Task item => Translate this sentence from the Bouverie Francis Primrose biography below into Spanish: "In 1817 the family moved into the then-new Dalmeny House."

Segment Start: Passage shown

Bouverie Francis Primrose (1813-1898) was a British landowner and administrator.

==Life==
He was born on 19 September 1813 near Edinburgh the second son of Archibald Primrose, 4th Earl of Rosebery and his wife Harriett Bouverie. In 1817 the family moved into the then-new Dalmeny House.

In 1839 he was appointed Receiver General for the Post Office in Scotland. He also served as secretary of the Joint Board of Manufacture and Fisheries for most of his life.

He held the rank of Lt Colonel in the Queen's City of Edinburgh Rifle Volunteer Brigade.

He was elected a Fellow of the Royal Society of Edinburgh in 1849. His proposer was Sir John Murray, Lord Murray.

He retired in 1882 and died on 20 March 1898.

==Family==

In 1838 he married Frederica Sophia Anson (1814-1867), daughter of Thomas Anson, 1st Viscount Anson. Their eight children included Henry Primrose (1846-1923), footballer Gilbert E. Primrose (1848–1935), and Vice Admiral George Anson Primrose (1849-1930).

He was uncle to Archibald Primrose, 5th Earl of Rosebery who served as the British Prime Minister 1894/5.

==Artistic recognition==

His portrait (c.1870) by Robert Herdman is held by the Scottish National Portrait Gallery but is rarely displayed.

Segment End: Passage shown
Segment Start: Stored data

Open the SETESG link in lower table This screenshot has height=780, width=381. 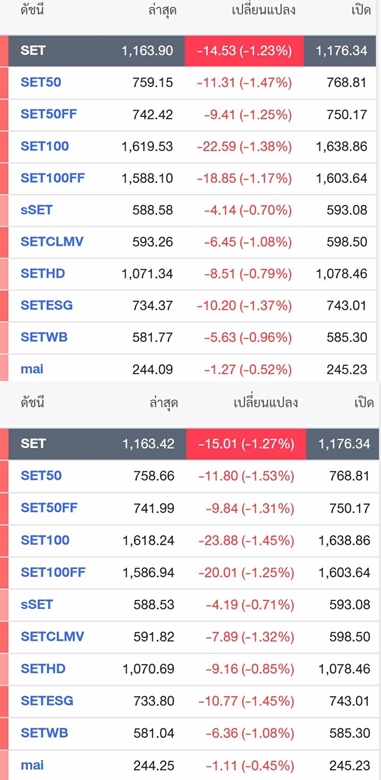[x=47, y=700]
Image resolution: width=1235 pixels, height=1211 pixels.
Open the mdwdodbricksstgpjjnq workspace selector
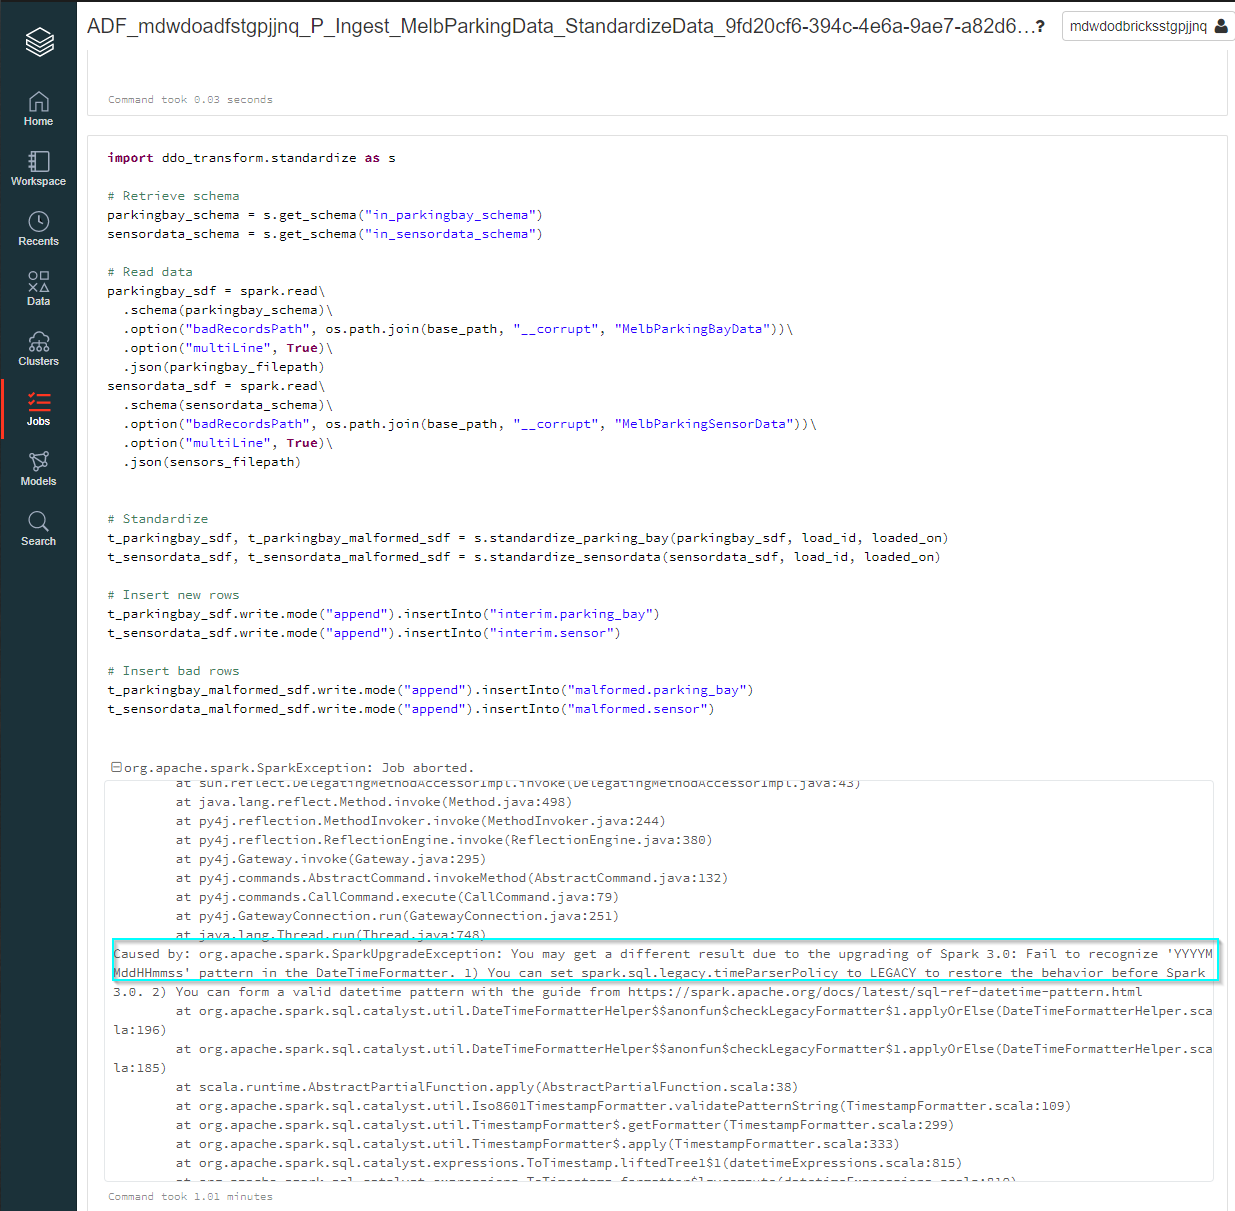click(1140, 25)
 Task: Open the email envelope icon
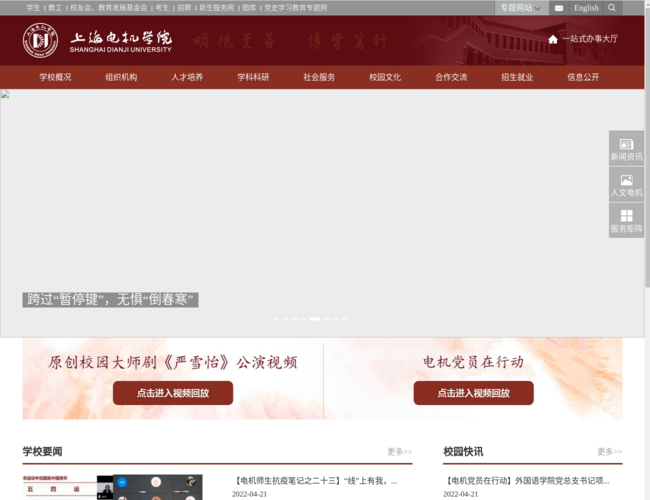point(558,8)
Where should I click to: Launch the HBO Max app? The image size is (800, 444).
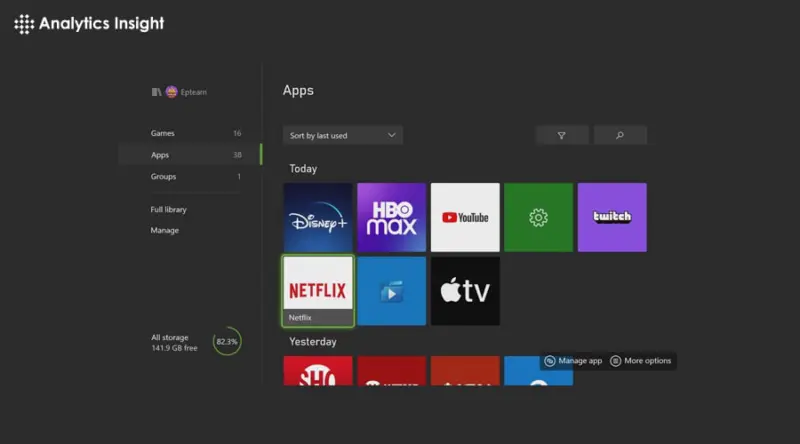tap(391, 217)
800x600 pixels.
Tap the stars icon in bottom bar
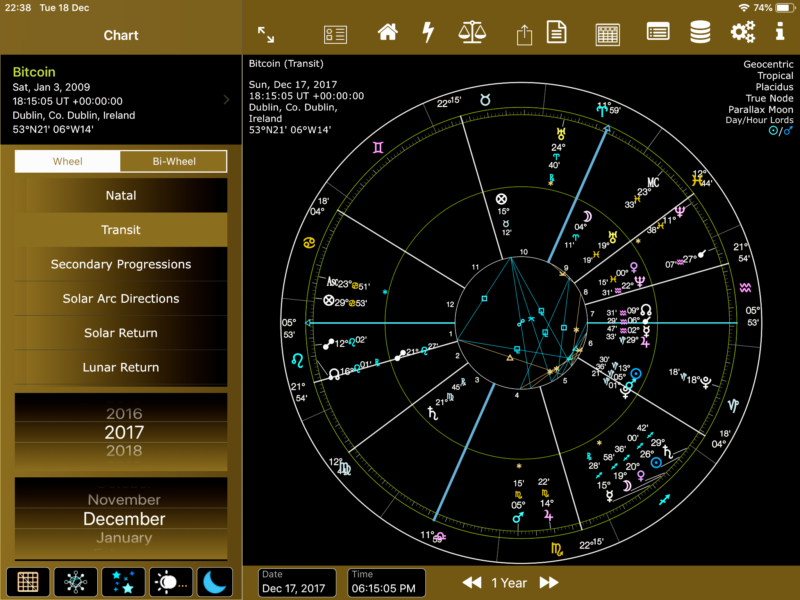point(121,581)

Segment End: Stored data
Segment Start: Stored data

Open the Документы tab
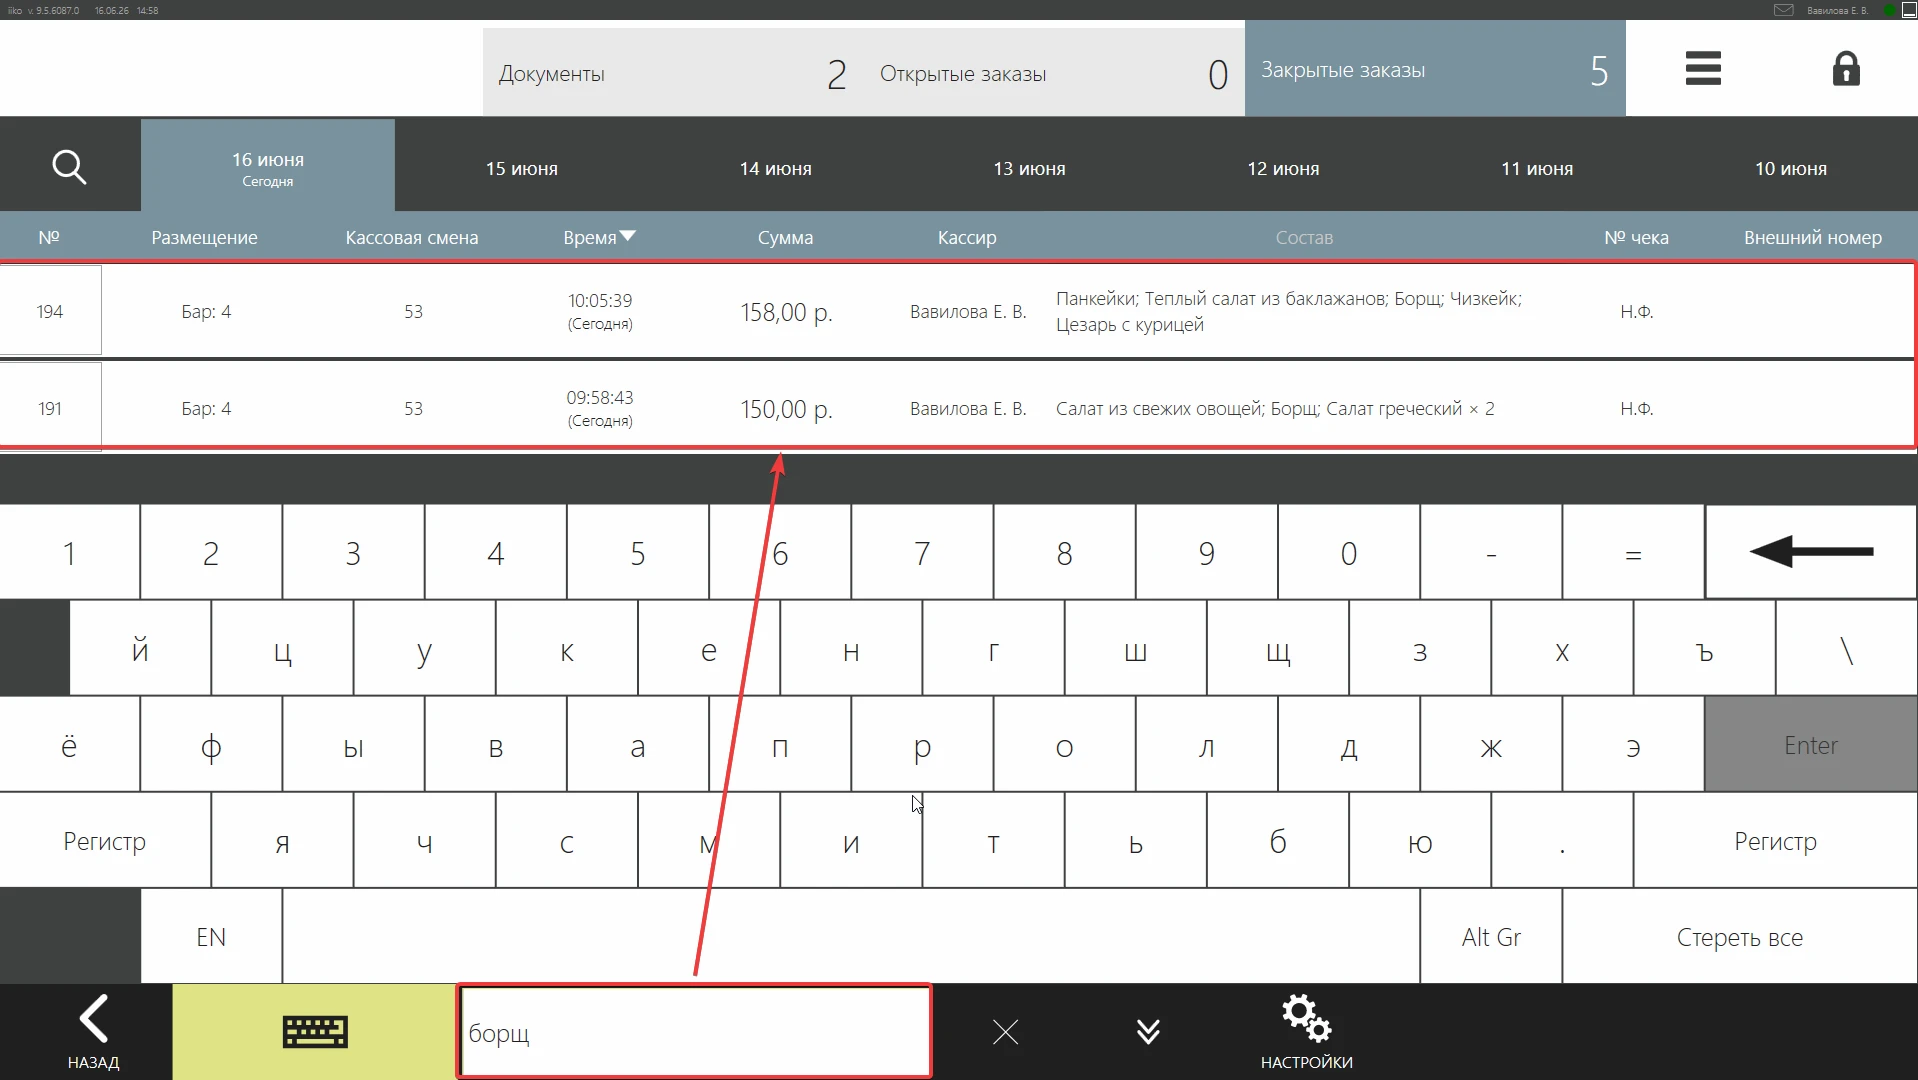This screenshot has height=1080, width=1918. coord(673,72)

Segment End: Stored data
Segment Start: Stored data

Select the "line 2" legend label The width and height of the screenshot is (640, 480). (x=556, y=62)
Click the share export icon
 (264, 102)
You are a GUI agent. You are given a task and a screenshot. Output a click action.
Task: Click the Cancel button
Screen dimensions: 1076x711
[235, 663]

Segment End: Stored data

Result below => En 1817 la familia se mudó a la entonces nueva Dalmeny House.